Airside Autonomy Benchmark and Dataset Specification

Key Takeaway: Airside autonomy needs its own benchmark. Road datasets and indoor AMR benchmarks do not cover aircraft priority, apron geometry, ground support equipment, stand operations, jet blast, FOD, marshalling, A-SMGCS context, or airport sponsor approval constraints. The practical benchmark should combine logged multi-sensor data, NAVSIM-style pseudo-simulation, closed-loop digital-twin routes, and controlled real-world evidence.

Scope and Goal

This specification defines a benchmark for autonomous ground vehicle systems operating on airport airside surfaces: aprons, stands, service roads, cargo areas, baggage routes, de-icing zones, and controlled crossings near taxiways.

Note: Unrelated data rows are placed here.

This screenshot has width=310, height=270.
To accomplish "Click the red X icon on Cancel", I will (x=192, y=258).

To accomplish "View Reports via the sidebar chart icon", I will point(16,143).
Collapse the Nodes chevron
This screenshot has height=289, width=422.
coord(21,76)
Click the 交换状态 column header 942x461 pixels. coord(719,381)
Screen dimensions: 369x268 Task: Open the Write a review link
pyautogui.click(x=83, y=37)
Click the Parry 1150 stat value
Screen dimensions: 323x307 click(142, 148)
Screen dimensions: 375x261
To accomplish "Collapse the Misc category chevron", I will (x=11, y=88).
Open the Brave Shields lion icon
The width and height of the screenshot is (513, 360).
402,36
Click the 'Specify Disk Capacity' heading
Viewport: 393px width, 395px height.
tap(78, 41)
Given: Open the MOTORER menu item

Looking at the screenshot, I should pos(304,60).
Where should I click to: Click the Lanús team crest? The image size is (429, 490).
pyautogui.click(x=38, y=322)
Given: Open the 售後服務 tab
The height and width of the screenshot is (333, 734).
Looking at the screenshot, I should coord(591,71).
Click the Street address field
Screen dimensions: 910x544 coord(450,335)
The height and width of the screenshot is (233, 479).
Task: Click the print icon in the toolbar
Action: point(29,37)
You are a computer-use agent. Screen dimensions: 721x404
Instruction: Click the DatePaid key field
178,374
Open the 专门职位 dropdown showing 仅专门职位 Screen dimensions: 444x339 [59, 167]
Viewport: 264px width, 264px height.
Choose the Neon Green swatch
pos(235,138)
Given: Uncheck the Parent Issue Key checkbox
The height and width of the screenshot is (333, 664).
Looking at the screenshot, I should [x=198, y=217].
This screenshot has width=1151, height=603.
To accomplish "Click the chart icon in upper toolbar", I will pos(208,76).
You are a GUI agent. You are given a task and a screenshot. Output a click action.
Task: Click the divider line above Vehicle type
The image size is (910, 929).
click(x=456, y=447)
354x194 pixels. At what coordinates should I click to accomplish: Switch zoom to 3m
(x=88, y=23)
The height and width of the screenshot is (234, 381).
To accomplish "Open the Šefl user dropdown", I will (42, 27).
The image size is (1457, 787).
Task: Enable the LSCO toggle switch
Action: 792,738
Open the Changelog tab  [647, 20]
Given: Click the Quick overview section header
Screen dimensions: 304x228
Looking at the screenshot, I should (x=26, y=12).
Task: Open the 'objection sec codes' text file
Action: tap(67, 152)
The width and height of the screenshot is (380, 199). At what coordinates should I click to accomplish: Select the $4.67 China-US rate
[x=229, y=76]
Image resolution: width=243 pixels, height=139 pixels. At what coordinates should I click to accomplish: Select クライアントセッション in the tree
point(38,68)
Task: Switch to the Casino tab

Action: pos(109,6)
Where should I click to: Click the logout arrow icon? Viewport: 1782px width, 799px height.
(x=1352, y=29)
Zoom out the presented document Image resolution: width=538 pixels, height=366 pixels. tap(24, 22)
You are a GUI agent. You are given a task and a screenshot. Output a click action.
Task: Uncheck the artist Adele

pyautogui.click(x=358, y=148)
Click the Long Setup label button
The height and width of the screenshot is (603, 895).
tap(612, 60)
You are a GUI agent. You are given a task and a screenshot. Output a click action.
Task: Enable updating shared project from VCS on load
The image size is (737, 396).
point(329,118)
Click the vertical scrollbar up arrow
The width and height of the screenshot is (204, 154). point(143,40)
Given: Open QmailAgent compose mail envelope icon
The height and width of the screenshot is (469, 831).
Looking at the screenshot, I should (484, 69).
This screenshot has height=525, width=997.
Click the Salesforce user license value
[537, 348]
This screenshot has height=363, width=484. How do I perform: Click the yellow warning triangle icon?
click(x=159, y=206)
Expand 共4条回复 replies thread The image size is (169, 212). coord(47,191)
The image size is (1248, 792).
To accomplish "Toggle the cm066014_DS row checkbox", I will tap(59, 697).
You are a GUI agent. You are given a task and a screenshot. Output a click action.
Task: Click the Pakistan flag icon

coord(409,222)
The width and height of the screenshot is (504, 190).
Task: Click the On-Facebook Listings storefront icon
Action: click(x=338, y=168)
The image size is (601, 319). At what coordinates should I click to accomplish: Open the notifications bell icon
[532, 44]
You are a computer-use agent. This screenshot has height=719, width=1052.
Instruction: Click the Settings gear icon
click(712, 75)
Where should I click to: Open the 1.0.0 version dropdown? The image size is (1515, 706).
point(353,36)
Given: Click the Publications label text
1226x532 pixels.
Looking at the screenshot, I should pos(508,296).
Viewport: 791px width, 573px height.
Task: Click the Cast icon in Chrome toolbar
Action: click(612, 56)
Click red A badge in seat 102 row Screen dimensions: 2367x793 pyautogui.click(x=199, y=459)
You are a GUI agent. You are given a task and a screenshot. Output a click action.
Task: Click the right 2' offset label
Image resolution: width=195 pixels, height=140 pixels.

It is intended for generic autonomy stacks, not only one vehicle type.

Target vehicles:

Baggage tractors and autonomous dollies.
Cargo tugs and ULD movers.
Follow-me, inspection, FOD retrieval, and perimeter vehicles.
Autonomous service vehicles operating around aircraft stands.
Low-speed passenger or crew shuttles in restricted airside zones.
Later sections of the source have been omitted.